Kanti Solothurn wird Kompetenz-Zentrum für «Geo-Daten»

Die Kantonsschule Solothurn erhält am Freitag, 30. August, offiziell den Titel «Digital Earth Centre of Excellence Switzerland». Verliehen wird der Titel von der Europäischen Kommission. Die Kanti Solothurn wird eines von total 14 europäischen Kompetenz-Zentren, als eine der wenigen Schulen.

Ab dem 30. August gilt die Kantonsschule Solothurn offiziell als «Digital Earth Centre of Excellence Switzerland», kurz Kompetenz-Zentrum für Geo-Daten. 14 solche Zentren gibt es, darunter sind praktisch nur Universitäten. Eine Grundschule ist mit dabei, und als einzige Kantonsschule europaweit die Kanti Solothurn.

Portrait Raymond Treier und Bernhard Marti

Bildlegende: Raymond Treier (links), Initiant des Geodaten-Unterrichts, und Bernhard Marti, Geographielehrer an der Kanti Solothurn. SRF

Initiant Raymond Treier und Mitorganisator Bernhard Marti, beides Geographielehrer, freuen sich über die Auszeichnung. «Wir sind schon lange im Thema drin, und unterrichten Geographische Informationssysteme an der Kantonsschule schon länger. Wir haben gute Kontakte zu europäischen Geographielehrern. Die staunen meist, was für Möglichkeiten wir haben», so Raymond Treier gegenüber dem Regionaljournal Aargau Solothurn von Schweizer Radio SRF.

«Ein Alltag ohne Geo-Daten ist unvorstellbar»

Die Kantonsschule unterrichtet alle 17 Klassen im Fach Geographie mit Geographischen Informationssystemen. Eigentlich könne man die Systeme, kurz «Gis», einfach erklären, sagt Bernhard Marti: «Ohne Gis könnte man keine SMS empfangen. Im Hintergrund läuft nämlich ein solches Informationssystem, welches Punktkoordinaten zuordnet.» Das fasziniere die Schüler häufig: Geo-Daten gehören unterdessen nämlich zum Alltag.

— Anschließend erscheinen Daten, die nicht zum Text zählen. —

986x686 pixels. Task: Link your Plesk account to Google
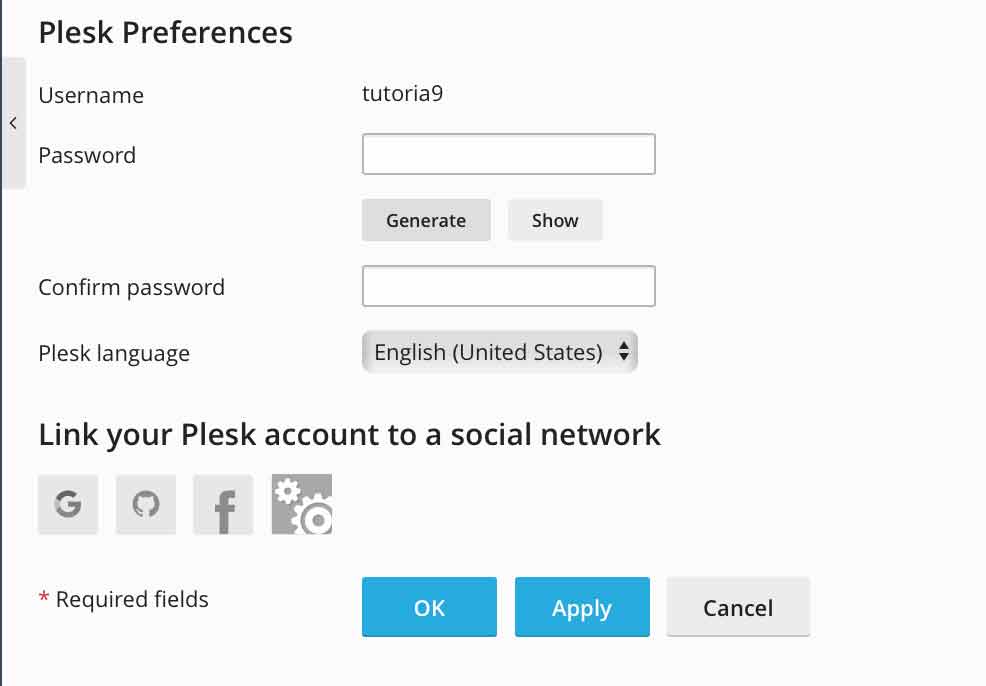67,504
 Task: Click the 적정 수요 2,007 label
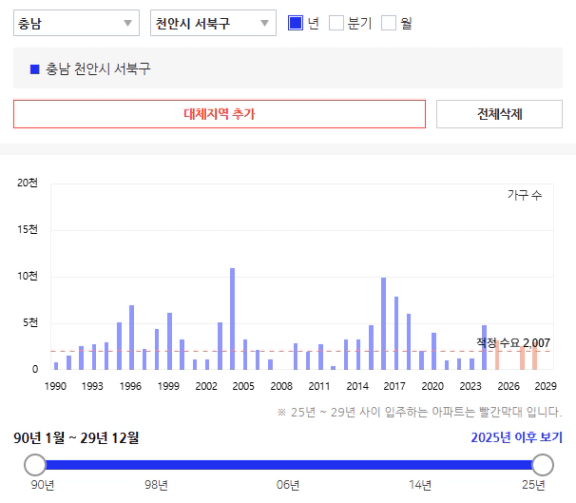(513, 343)
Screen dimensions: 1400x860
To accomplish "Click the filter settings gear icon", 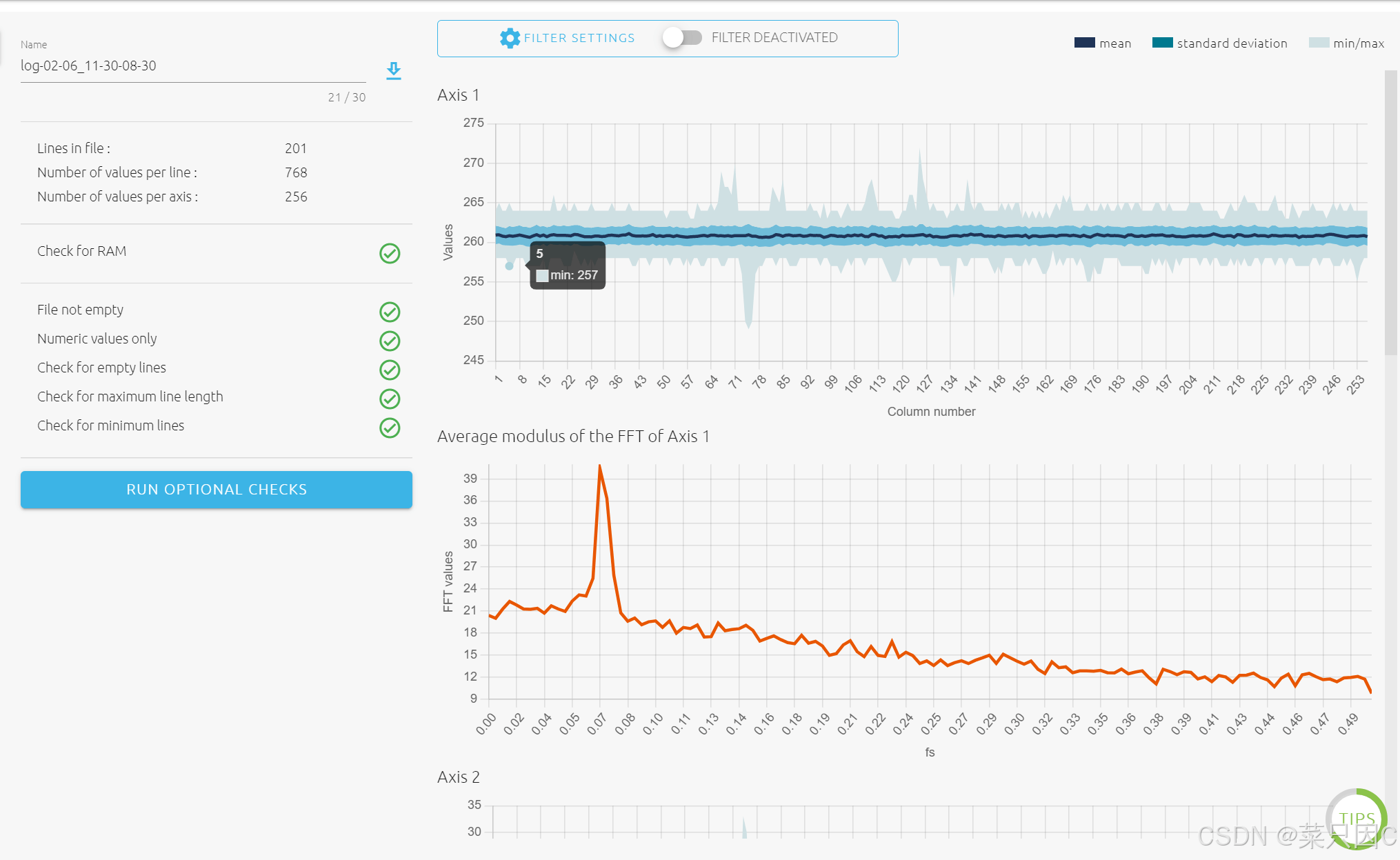I will 510,38.
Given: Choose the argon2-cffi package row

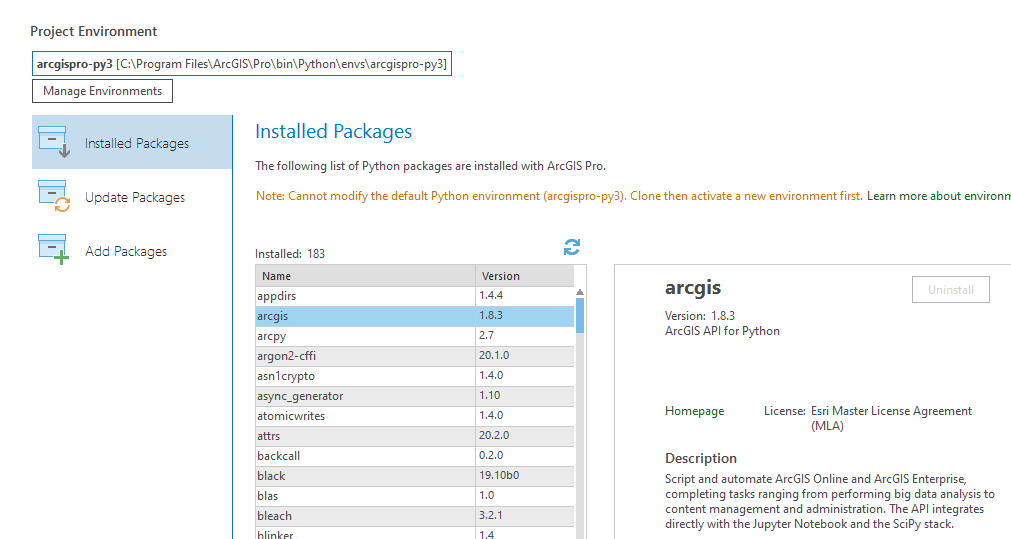Looking at the screenshot, I should pyautogui.click(x=365, y=356).
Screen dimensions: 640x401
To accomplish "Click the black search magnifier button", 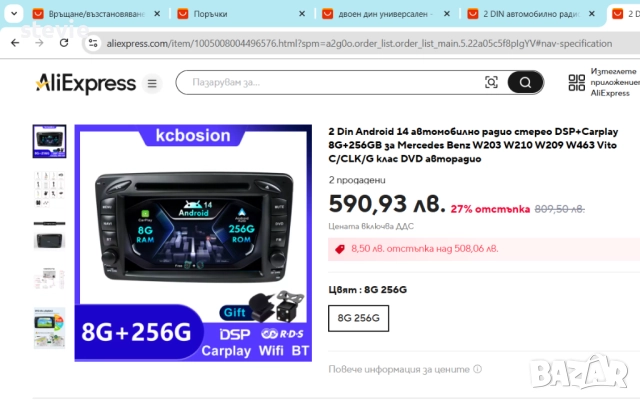I will click(525, 82).
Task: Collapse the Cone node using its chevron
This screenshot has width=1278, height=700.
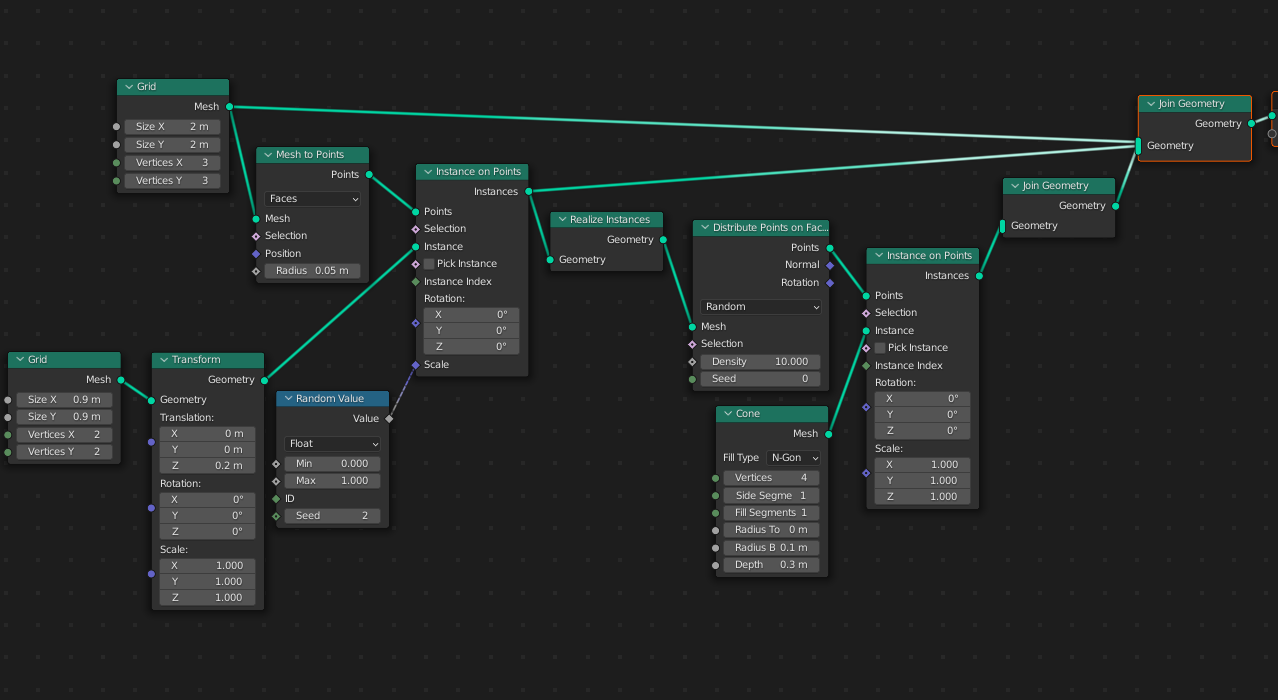Action: pos(727,414)
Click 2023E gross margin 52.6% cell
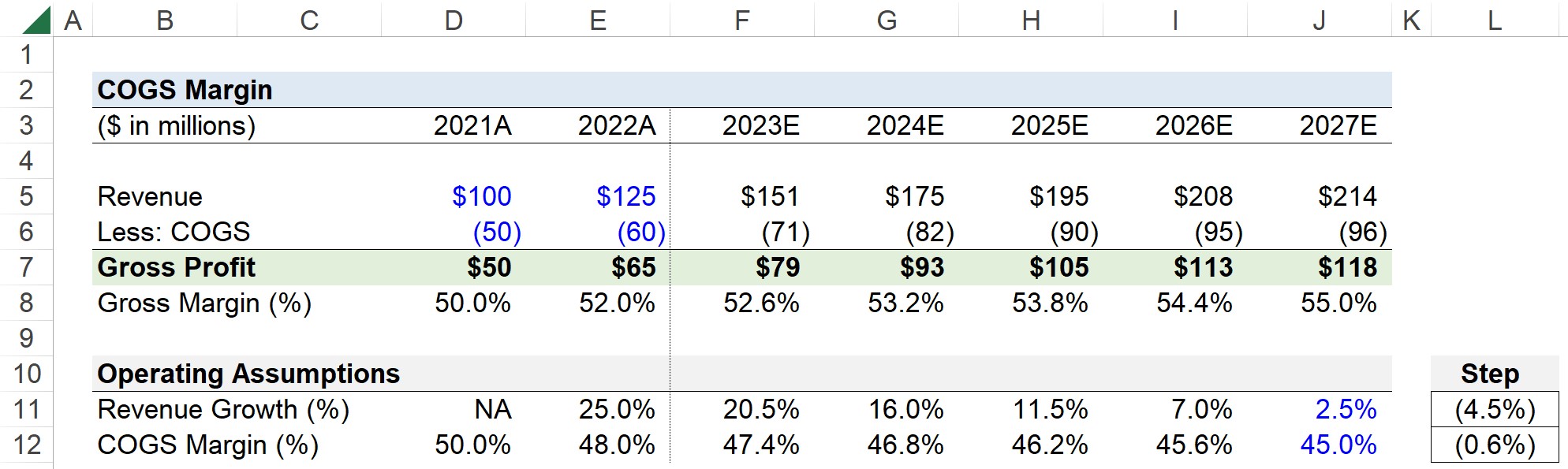This screenshot has height=469, width=1568. [742, 303]
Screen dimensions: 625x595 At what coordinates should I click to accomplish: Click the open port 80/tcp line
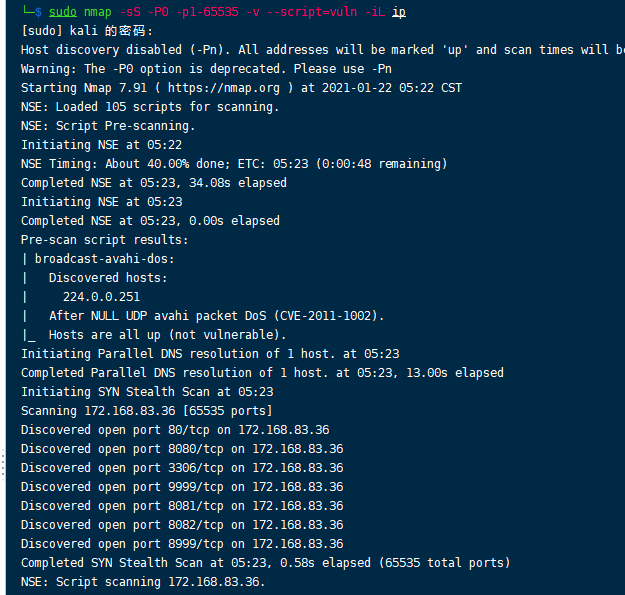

In Kursen und Intensiv-Laborwochen unterrichtet die Kantonsschule das Fachgebiet. Die Schüler seien sehr interessiert, so Bernhard Marti gegenüber dem Regionaljournal. Die Mädchen und Jungs seien talentiert, spezielles Vorwissen brauche man nicht für den Umgang mit Geo-Daten. Die Schüler untersuchen Fragen wie zum Beispiel «Wie sind die Hänge in Balm-Günsberg ausgerichtet», «Wie sieht die Vielfalt der Bäume in Langendorf aus» oder «Wo sind die Pflanzen, welche nicht heimisch sind, angesiedelt».

Win-Win-Situation?

Die Kantonsschule könne mit Hilfe von Geo-Daten-Analysen auch praktische Fragen aus der Wirtschaft und von Behörden beantworten, so der Initiant des Kompetenz-Zentrums, Raymond Treier. Viele Fragestellungen können Schüler durchaus kompetent und günstig lösen, viel günstiger als professionelle Gis-Büros, so Treier.

Die Schule wiederum könne den Profi-Büros dank den teuren Computer-Programmen bei der Lehrlingsausbildung helfen, ist der Geographielehrer überzeugt. Finanziert wird das Kompetenz-Zentrum unter anderem mit rund 40 Sponsoren.